Strangely enough, this very, very special occasion had started as St. Valentine’s Day, but it now, it doesn’t appear to be maintaining any visible sheen of saintly attitudes and behaviours. The intensive grip by the market forces makes this day’s celebrations last. It is this point that remains connected with the entire sale during the week-long festivities.
Lovers flock to big or small markets to purchase gifts of different varieties and tastes. How can the youth, grappling with the hardships of employment, venture to buy a plethora of gifts for their chosen valentine(s)? It is not possible when they have no money in any of their five jeans pockets to face the dreaded devil of inflation in the market.
They even do not have money to pay for a piece of the cauliflower, so how could they exhibit or express love? Recently, I read a news report about a young couple, in Bitthoor, who attempted suicide, out of fear that their families would not agree to their marriage. The 20-year-old man and his allegedly minor lover, are battling for their lives at the hospital.
Perhaps the fear of a closed-off society or the parents’ supreme reign, along with not giving sufficient attention or thought on how to initiate the plunge into the extreme step of love, purportedly springing up because of this ‘ominous’ day.

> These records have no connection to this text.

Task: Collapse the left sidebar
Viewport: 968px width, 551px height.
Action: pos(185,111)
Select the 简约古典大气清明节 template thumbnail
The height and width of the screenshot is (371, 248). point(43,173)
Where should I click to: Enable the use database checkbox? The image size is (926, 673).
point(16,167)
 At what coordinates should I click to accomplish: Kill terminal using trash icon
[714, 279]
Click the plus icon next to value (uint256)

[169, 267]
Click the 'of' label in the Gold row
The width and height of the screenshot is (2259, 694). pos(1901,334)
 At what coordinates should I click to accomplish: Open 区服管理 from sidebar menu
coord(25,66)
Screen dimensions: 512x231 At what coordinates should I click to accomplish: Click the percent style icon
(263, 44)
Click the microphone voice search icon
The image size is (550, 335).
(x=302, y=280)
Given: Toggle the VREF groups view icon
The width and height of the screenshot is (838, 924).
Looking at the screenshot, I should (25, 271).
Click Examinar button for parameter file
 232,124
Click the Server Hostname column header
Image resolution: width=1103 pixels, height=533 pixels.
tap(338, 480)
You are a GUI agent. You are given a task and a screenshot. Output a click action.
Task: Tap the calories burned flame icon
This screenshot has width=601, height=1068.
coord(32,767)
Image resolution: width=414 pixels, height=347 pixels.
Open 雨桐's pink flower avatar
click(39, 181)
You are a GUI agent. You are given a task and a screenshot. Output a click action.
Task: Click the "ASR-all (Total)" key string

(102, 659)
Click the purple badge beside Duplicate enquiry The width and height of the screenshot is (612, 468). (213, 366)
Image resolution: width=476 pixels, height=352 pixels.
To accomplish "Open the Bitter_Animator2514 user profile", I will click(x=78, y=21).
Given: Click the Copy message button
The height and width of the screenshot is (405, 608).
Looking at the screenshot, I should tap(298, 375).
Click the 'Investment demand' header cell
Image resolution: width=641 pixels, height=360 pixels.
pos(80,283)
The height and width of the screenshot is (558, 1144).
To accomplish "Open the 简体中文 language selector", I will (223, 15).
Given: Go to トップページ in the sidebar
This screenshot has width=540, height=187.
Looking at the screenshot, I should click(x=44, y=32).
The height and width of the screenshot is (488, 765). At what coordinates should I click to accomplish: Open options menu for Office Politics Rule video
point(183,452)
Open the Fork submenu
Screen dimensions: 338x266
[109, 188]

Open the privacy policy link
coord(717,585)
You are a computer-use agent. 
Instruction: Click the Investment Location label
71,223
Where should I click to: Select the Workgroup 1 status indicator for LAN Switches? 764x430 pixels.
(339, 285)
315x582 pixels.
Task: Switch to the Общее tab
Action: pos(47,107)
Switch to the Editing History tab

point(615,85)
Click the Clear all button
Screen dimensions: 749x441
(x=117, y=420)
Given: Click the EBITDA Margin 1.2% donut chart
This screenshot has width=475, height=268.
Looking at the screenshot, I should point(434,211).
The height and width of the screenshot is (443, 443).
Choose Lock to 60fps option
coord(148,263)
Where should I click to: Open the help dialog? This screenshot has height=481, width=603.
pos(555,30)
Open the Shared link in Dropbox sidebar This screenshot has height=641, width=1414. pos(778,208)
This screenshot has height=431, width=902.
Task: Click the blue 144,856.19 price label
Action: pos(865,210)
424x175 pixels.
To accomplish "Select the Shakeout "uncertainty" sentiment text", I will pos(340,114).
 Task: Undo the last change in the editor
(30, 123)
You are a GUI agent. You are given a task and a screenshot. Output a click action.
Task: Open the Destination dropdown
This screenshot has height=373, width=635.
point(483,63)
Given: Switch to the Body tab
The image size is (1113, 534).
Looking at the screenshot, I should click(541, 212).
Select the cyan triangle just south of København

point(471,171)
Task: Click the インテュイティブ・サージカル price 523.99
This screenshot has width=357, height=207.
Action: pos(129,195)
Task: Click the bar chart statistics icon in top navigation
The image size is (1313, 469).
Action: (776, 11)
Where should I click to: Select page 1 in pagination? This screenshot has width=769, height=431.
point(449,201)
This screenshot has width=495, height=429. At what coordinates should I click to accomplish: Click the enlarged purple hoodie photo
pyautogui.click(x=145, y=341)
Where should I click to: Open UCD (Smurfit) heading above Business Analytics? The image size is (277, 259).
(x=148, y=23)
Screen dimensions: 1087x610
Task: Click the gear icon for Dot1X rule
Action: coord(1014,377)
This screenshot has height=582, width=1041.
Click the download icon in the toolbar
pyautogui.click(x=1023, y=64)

Valentine’s Day itself emerged from a Roman festival called Lupercalia. There is an interesting story behind this day. St.Valentine was a Roman Catholic priest in 3rd century A.D. At that time King Claudius II had put a ban on marriage because of his thinking that married men were bad soldiers.
Regardless of the royal order Saint Valentine started making secret arrangements for their weddings. Infuriated with this the King ordered him to be jailed. During his prison, Valentine fell in love with a jailer’s daughter. He is also said to have cured her blindness. In the 270 A.D., he sent a letter to the girl signed ‘From Your Valentine,‘ prior to his death. It was after the passing of two-hundred long years that February 14 was proclaimed as Valentine’s Day.